- [BRIEF]: After locating the line with "Task: Add a new privilege with plus icon" in the data that follows, return it and every later line exactly, up to and including the line with "You are a computer-use agent. Screen".

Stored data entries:
-*-

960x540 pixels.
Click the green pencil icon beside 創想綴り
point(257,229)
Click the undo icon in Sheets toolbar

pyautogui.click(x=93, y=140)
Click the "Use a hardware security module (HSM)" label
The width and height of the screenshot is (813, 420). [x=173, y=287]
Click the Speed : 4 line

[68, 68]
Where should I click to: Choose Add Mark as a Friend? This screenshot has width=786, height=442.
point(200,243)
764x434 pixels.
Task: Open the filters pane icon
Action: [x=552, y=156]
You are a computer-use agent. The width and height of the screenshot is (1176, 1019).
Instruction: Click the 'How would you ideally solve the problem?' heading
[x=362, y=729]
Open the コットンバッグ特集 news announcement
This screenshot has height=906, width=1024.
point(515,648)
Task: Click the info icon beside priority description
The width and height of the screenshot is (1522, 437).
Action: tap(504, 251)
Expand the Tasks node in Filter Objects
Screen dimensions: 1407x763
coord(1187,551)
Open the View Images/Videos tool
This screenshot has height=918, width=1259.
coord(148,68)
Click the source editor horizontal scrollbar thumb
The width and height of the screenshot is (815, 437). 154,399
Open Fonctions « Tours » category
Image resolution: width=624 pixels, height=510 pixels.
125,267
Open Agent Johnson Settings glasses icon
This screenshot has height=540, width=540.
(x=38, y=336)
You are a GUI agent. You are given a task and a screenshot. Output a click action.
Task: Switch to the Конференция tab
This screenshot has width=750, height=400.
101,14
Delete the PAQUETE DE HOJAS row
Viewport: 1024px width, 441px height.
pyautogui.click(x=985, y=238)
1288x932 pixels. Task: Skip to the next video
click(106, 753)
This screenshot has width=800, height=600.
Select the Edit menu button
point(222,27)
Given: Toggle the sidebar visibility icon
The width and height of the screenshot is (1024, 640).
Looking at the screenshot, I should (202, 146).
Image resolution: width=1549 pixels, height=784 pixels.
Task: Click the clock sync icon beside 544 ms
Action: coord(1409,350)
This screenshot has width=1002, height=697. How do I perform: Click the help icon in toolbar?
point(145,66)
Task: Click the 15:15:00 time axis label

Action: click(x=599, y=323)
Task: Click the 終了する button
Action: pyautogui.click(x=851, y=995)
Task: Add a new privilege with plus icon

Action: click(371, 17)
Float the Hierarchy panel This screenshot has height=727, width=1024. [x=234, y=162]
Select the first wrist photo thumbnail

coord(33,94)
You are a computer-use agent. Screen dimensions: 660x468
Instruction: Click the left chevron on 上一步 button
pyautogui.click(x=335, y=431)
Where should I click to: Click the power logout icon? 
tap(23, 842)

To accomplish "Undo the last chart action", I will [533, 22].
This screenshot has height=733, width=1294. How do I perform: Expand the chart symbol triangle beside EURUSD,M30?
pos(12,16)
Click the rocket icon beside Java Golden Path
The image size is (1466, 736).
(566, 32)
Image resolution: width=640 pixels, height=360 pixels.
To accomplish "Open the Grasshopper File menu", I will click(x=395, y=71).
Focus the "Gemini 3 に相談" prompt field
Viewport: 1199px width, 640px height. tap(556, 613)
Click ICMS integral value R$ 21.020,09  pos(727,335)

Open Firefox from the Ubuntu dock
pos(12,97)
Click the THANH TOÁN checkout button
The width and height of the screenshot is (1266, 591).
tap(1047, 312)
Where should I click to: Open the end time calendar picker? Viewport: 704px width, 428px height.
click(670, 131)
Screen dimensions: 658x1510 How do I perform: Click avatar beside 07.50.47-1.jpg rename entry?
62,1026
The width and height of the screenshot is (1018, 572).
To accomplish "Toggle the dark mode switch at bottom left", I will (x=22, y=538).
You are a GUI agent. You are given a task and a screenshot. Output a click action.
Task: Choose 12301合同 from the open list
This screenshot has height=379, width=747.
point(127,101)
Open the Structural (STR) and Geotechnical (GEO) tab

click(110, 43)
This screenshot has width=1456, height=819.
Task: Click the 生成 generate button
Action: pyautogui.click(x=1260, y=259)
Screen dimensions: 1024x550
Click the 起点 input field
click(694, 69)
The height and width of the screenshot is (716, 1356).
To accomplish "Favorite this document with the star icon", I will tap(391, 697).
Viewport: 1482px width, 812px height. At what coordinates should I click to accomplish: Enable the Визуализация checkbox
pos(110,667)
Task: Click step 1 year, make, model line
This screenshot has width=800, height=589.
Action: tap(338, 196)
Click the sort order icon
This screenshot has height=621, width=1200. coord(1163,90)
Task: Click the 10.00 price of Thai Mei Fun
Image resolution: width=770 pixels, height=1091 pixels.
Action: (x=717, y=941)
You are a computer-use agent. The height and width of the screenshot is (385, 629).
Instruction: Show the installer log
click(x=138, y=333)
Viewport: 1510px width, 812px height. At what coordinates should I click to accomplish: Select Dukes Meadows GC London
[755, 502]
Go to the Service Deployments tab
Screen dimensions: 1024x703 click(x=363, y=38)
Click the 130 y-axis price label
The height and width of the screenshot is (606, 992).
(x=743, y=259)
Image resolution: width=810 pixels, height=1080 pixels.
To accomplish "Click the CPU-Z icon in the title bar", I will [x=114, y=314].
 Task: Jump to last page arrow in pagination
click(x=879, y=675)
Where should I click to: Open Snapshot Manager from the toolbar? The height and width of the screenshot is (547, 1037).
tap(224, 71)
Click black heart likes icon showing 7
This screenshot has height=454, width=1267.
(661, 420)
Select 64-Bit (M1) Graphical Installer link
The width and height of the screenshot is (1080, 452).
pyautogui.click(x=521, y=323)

-*-

- [EXPECTED ANSWER]:
Task: Add a new privilege with plus icon

Action: click(371, 17)
Float the Hierarchy panel This screenshot has height=727, width=1024. [x=234, y=162]
Select the first wrist photo thumbnail

coord(33,94)
You are a computer-use agent. Screen dimensions: 660x468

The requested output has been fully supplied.